London’s fintech bubble hasn’t burst yet as established financial institutions remain desperate to be involved with startups
Suggestions that London’s fintech investment bubble is about to burst have been largely rebuffed and it would appear banks and other traditional financial institutions are still keen to fund new entrants to the industry.
However many are in danger of buying into so-called innovation theatre, collecting a trophy cabinet of proof-of-concept fintech startups that bank customers neither need nor want, experts said at a round table event today.
“I was approached by a client recently that said 'I want to do a deal with a startup, any startup,'” said Jonathan Vaux director of innovation at Visa Europe.

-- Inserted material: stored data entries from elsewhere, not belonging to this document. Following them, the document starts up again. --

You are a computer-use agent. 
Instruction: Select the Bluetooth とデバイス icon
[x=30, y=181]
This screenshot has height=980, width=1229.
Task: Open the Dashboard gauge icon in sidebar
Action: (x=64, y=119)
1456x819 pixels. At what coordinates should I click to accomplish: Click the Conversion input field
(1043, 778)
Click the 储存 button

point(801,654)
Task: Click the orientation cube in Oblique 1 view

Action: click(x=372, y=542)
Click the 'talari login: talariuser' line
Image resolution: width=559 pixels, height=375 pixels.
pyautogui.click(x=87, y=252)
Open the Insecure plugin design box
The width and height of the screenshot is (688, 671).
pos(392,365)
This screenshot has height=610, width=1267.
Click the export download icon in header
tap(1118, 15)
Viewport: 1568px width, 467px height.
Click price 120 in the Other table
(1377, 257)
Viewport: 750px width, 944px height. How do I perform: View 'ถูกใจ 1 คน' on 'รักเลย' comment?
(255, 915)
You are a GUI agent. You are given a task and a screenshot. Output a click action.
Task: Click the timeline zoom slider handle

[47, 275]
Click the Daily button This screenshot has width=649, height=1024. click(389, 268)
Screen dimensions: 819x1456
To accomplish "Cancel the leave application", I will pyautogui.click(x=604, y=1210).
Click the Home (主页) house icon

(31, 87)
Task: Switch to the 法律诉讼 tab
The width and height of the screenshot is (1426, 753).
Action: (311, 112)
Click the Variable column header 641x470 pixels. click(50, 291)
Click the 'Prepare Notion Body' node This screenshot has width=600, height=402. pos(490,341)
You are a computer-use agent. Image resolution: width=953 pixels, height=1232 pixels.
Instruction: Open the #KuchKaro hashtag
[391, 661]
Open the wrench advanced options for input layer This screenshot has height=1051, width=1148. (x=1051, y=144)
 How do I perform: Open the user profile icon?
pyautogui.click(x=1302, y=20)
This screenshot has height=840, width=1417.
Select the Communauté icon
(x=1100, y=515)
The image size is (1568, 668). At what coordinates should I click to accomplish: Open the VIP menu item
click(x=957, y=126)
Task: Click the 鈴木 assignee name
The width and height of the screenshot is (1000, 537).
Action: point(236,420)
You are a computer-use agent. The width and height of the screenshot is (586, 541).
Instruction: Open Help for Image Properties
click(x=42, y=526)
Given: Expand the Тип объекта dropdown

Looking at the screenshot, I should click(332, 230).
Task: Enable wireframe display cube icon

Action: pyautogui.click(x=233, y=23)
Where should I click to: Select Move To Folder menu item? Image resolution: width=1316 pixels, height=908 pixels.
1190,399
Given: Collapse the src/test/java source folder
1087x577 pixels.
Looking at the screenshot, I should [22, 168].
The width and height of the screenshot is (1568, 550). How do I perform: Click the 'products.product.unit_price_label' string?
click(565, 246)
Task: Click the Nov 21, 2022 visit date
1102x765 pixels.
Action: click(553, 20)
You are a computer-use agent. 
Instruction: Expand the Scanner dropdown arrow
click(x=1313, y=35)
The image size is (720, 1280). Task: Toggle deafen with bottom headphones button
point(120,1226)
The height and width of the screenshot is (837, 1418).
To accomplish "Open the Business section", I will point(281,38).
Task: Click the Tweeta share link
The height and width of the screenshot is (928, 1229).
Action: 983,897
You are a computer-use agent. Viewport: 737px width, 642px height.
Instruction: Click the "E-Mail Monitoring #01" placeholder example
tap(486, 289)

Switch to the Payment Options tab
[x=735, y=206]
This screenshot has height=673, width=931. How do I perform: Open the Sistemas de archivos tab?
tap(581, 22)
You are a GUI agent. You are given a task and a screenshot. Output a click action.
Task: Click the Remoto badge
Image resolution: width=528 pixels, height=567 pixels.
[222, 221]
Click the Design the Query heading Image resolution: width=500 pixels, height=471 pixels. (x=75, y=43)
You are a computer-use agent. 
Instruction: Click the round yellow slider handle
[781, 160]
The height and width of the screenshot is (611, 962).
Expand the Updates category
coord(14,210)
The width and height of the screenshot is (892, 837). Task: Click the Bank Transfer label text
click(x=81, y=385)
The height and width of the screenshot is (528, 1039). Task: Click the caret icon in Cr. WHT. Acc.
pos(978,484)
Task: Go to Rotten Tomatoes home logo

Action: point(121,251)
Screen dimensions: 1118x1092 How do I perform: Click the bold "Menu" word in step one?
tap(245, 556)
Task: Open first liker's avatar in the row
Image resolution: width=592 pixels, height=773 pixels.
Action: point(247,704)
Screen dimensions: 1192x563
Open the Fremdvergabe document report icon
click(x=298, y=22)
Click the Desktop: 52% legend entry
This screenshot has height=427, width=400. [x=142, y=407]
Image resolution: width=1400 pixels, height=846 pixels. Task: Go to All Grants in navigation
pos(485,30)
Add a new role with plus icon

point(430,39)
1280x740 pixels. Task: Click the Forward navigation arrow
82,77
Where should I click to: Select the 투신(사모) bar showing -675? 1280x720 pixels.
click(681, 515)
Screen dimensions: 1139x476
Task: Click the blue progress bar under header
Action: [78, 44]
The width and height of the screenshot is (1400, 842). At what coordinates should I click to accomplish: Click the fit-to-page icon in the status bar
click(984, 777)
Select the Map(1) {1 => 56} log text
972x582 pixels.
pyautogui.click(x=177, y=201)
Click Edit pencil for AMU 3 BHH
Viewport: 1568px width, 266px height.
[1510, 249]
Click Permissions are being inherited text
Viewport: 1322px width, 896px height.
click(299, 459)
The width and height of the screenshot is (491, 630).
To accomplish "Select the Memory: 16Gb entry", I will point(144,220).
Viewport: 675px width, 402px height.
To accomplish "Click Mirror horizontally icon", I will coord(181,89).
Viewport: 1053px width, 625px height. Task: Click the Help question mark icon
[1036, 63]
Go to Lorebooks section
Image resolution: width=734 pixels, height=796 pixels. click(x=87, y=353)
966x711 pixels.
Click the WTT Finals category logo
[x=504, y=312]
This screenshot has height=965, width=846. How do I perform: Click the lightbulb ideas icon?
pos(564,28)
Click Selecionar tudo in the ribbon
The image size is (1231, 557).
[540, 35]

Read more: Beware fintech’s pivot to China
He warned that banks are not looking at the cost of integrating the kind of platforms they’re developing, suggesting banks are merely looking to keep up appearances of innovation.
Many of the UK’s traditional banks are lumbering under legacy IT systems that struggle to integrate newly developed software.
Fintech investment has exploded in recent years, with global investment hitting $20bn in 2015, up from $12bn in 2014. This is expected to grow to $30bn in 2016, according to a recent KPMG report.
Meanwhile, a seperate report has suggested collaborative fintech ventures, which target financial institutions as customers, are gaining ground on disrupters, which aim to compete with them.
In Europe investment in these collaborative startups rose from 62 per cent in 2010 to 86 per cent last year.
Despite the desire to appear focused on innovation banks are seemingly becoming more wary of the kind of startups they invest in.
Read more: Britain's financial regulator is the first to launch a fintech accelerator
Jason O’Shaugnessy, vice president at US data firm Yodlee, warned banks are increasingly questioning the long term potential of many of London’s fintech hopefuls.
There is still scope for startup success though – Barclays have signed contracts with six of ten recent graduates from their London startup incubator, according to O’Shaugnessy.
The comments were made during a round table event organised by struggling mobile money company Monitise that is battling to turn itself around after a string of management changes and profit warnings.
Visa Europe announced last year it would reduce its then 5.3 per cent stake in Monitise, though commercial ties between the two companies will continue.
Monitise last month hired Vertex Group chief executive Gavin James as chief operating officer, taking on the responsibilities left by former chief financial officer Brad Petzer who left in December.